Exercices:
[1] Pouvez-vous recopier le texte sur Gustav Holst en commençant à « L'oeuvre de Gustav » et en finissant à « masquer le reste. », tout en remplaçant « aversion » par « horreur » ?
[2] Pouvez-vous rédiger la suite du texte sur Gustav Holst, en reprenant juste après sa dernière phrase ?

Texte proposé:
((

Dans son enfance et son adolescence, Holst reçut quelques leçons de piano, puis de violon et de tuba, mais son père n'encouragea guère sa passion pour la musique et c'est d'abord en parfait autodidacte qu'il se lança dans l'étude de la composition. A dix-neuf ans il finit quand même par entrer au Royal College of Music de Londres pour se perfectionner dans les techniques de celle-ci, ainsi que dans la pratique du tuba. Parallèlement à ses études, Holst s'intéressa aussi vivement à la politique et devint membre de la Hammersmith Socialist Society, un cercle alors "très à gauche" dirigé par le célèbre écrivain, poète, peintre, dessinateur et architecte William Morris et comptant parmi ses fidèles George Bernard Shaw. En 1903, Holst obtint le poste de maître de chant et chef de choeur à la James Allen's Girls' School de Londres (St Paul), dont il devint deux ans plus tard le directeur musical. Il composa ensuite pendant toute sa vie, avec assiduité, de la musique pour ses élèves, notamment.
L'oeuvre de Gustav Holst est assez abondant et varié. Il est toutefois difficile d'échapper, quand on l'évoque, à cette fameuse suite The Planets, même si la fille du compositeur, Imogen Holst (excellente musicienne et chef d'orchestre), finit elle-même par la prendre en totale aversion tant elle eut tendance à masquer le reste.
Je commence donc par cette oeuvre, en montrant deux des enregistrement que j'en possède (j'évoquerai plus tard mes autres disques Holst, envisageant de les réécouter au cours du weekend prochain) :
Le fait que l'incontournable M. von K. s'y soit consacré montre assez la célébrité de cette oeuvre (). Quant au second enregistrement, avec aussi A Somerset Rhapsody Op. 21 (1906), il fit sensation à sa parution en 2005 car la suite The Planets y est complétée par une composition de Colin Matthews [NB: c'est lui qui orchestra récemment, de façon plus ou moins convaincante, tous les Préludes de Debussy pour piano] intitulée Pluto, the Renewer (la soi-disant planète Pluton n'avait été découverte qu'en 1930). Cette composition est ingénieuse et intéressante, mais Matthews n'a pas dû être très content en apprenant plus tard que les astronomes avaient décrété que l'astre appelé Pluton était finalement bien trop petit pour être qualifié de planète (cruelle déchéance ).

))

Données fournies:

((

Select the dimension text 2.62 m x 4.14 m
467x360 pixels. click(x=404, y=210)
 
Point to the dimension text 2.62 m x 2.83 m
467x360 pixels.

))

Résultats par exercice:
[1]
L'oeuvre de Gustav Holst est assez abondant et varié. Il est toutefois difficile d'échapper, quand on l'évoque, à cette fameuse suite The Planets, même si la fille du compositeur, Imogen Holst (excellente musicienne et chef d'orchestre), finit elle-même par la prendre en totale horreur tant elle eut tendance à masquer le reste.

[2]
Cela dit, malgré sa longueur, je reproduis ci-après l'analyse que Colin Matthews a faite des Planètes, car elle est très riche en renseignements divers, en particulier sur Holst lui-même :
"Quelle est l'origine des Planètes? Pour ceux qui connaissent peu d'autres pages de Holst, il est facile de penser qu'il est le compositeur «d'une seule œuvre», car Les Planètes est tellement plus souvent joué (et surtout enregistré) qu'aucun autre de ses morceaux. Et même pour ceux qui en savent un peu plus sur sa musique, Les Planètes donne quelque peu l'impression d'une œuvre sortie de nulle part, car elle a peu d'antécédents, que ce soit dans la propre production de Holst ou dans la musique orchestrale en général.
Holst avait près de quarante ans lorsqu'il commença à penser aux Planètes, en 1913. Il avait obtenu une certaine reconnaissance en tant que compositeur, mais n'avait pas encore trouvé sa voix propre. Peu conventionnel, il s'était choisi un assortiment d'influences improbables : la poésie visionnaire de Walt Whitman (The Mystic Trumpeter de 1904 est la première œuvre majeure de Holst), l'idéalisme de William Morris (Holst dirigea le Chœur socialiste de Hammersmith dans les années 1890) et une fascination pour la littérature et la philosophie hindoues (il étudia le sanscrit afin de traduire des textes et de les mettre en musique) étaient alliés chez lui à une obsession pour Wagner, qui ne commença à s'estomper que lorsque, avec son cher ami Vaughan Williams, il découvrit la musique populaire anglaise au début des années 1900.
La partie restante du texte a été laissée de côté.